Stored dataset items
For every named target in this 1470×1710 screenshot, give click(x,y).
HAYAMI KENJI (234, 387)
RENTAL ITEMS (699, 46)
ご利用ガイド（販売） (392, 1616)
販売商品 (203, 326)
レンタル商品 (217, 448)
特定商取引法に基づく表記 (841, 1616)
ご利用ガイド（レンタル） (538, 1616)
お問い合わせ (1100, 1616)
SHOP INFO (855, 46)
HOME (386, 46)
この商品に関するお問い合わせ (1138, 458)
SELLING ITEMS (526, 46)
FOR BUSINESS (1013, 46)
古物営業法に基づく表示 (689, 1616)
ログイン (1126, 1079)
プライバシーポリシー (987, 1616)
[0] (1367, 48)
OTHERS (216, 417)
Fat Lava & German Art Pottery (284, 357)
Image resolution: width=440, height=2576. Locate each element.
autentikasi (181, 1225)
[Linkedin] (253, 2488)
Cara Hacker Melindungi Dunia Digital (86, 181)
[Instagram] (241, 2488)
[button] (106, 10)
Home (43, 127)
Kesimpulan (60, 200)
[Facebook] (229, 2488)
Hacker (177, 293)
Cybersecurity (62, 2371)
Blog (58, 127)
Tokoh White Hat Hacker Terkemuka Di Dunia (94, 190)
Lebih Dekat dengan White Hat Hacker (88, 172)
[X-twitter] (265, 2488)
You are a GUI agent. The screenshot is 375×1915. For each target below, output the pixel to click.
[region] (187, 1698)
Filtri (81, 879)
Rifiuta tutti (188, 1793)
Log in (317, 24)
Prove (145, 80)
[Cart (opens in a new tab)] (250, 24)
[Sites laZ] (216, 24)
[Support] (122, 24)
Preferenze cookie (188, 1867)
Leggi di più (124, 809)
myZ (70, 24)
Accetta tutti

EXERCISE DIRECTIONS :: The word "target" appears in some lines of the data; state how many such lines there are, and nothing further.

EXPECTED ANSWER :: 2